An increase in the proportion of women in senior management roles in recent years left the percentage at 29 percent last year, where it has stayed stagnant since. This means the other 71 percent of positions are held by men, leaving many women absent from leadership positions.
Given this disparity, Boston real estate agent Juliet Leydon decided it was time for a change.
After networking with other women in business for years, Leydon said she was “burnt out” from having the same formulaic conversations and interactions. Her solution, instead of quitting the networking process, was to create her own way for women to collaborate.
The Women Leaders Gathering, which started in 2018, brings together women in business each month to connect and share what they’ve accomplished since the prior meeting and set goals for the following month.
Leydon said she was inspired by bad experiences in the networking circuit and her desire to build a community where there wasn’t an agenda or routine.
The point of the group, Leydon said, is not for women to introduce themselves to other women, but rather to celebrate what they have achieved and wish to achieve in the future.
“I think we get trained to develop your elevator pitch, and that’s just not what I wanted to incorporate,” Leydon said. “While that’s important, they strike me as schmaltzy and salesy, and that wasn’t the point of the group.”
The past few months have posed a challenge for the Women Leaders Gathering because of the pandemic.
“We haven’t really been meeting,” Leydon said. “I’ve only done one Zoom call, because I’m struggling with how to reintroduce it, just because I feel like everyone has Zoom burnout.”
--- --- ---
**What this exercise asks:**
1. From the article on the Women Leaders Gathering, extract the passage starting with "Leydon said she was inspired" and going on through "agenda or routine.".
2. Write what comes next in the article on the Women Leaders Gathering, picking up after its final sentence.

**Exercise data:**
--- --- ---
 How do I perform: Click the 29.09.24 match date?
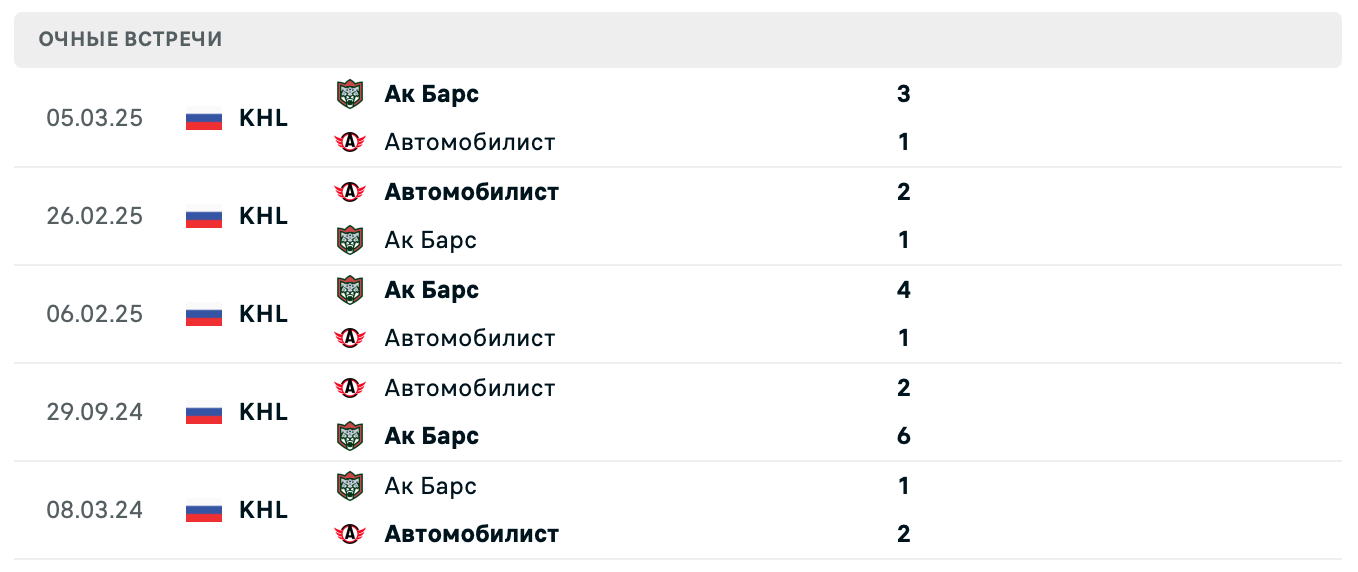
--- --- ---
**Outputs for the tasks:**
1.
Leydon said she was inspired by bad experiences in the networking circuit and her desire to build a community where there wasn’t an agenda or routine.

2.
For the future, Leydon hopes to continue the Women Leaders Gathering, but to make it COVID-19-friendly by keeping women socially distanced when meeting in person.
While Leydon does not yet have concrete plans on when the group will meet in the future, she said she hopes they can get the group operating again due to the positive impacts it has on motivating women to achieve their goals.
“[I’d like] to get back into the accountability,” Leydon said, “where we can hold each other accountable in those monthly goals.”
For upcoming meetings, Leydon said she wants to plan events where more women can come together to make meaningful connections, even though those events may be far in the future.
Susan Samuelson, a professor emeritus in Boston University’s Questrom School of Business, has published textbooks in which she writes that women are vital in business.
In an interview, Samuelson shared one of these comments about how companies are more successful when there are more women in positions of power.
“Women leaders are important in business, because research suggests that businesses with more women board members have higher earnings, stock prices, return on equity, profitability, stakeholder responsiveness and fewer scandals,” Sameulson said, reading from one of her textbooks.
Roberta Clarke, an associate professor emeritus at Questrom, said she attended Harvard Business School when her class was only 3 percent female, which affected her outlook on women in business.
“I was used to putting up with a lot of crap,” Clarke said.
Because of her educational background, Clarke said, it’s vital for companies to consider women in the hiring process to avoid such imbalances.
“The concept of cutting your pool of candidates in half, even unwillingly,” Clarke said, “speaks poorly of those people and organizations who are selecting a leader.”
When it comes to women in the workforce, Leydon said she likes to focus on the small accomplishments in women’s lives, and forming a platform to support such women has been gratifying for her.
“That’s what I do, I bring people together,” Leydon said, “and I think when people, especially women, come together, magic happens.”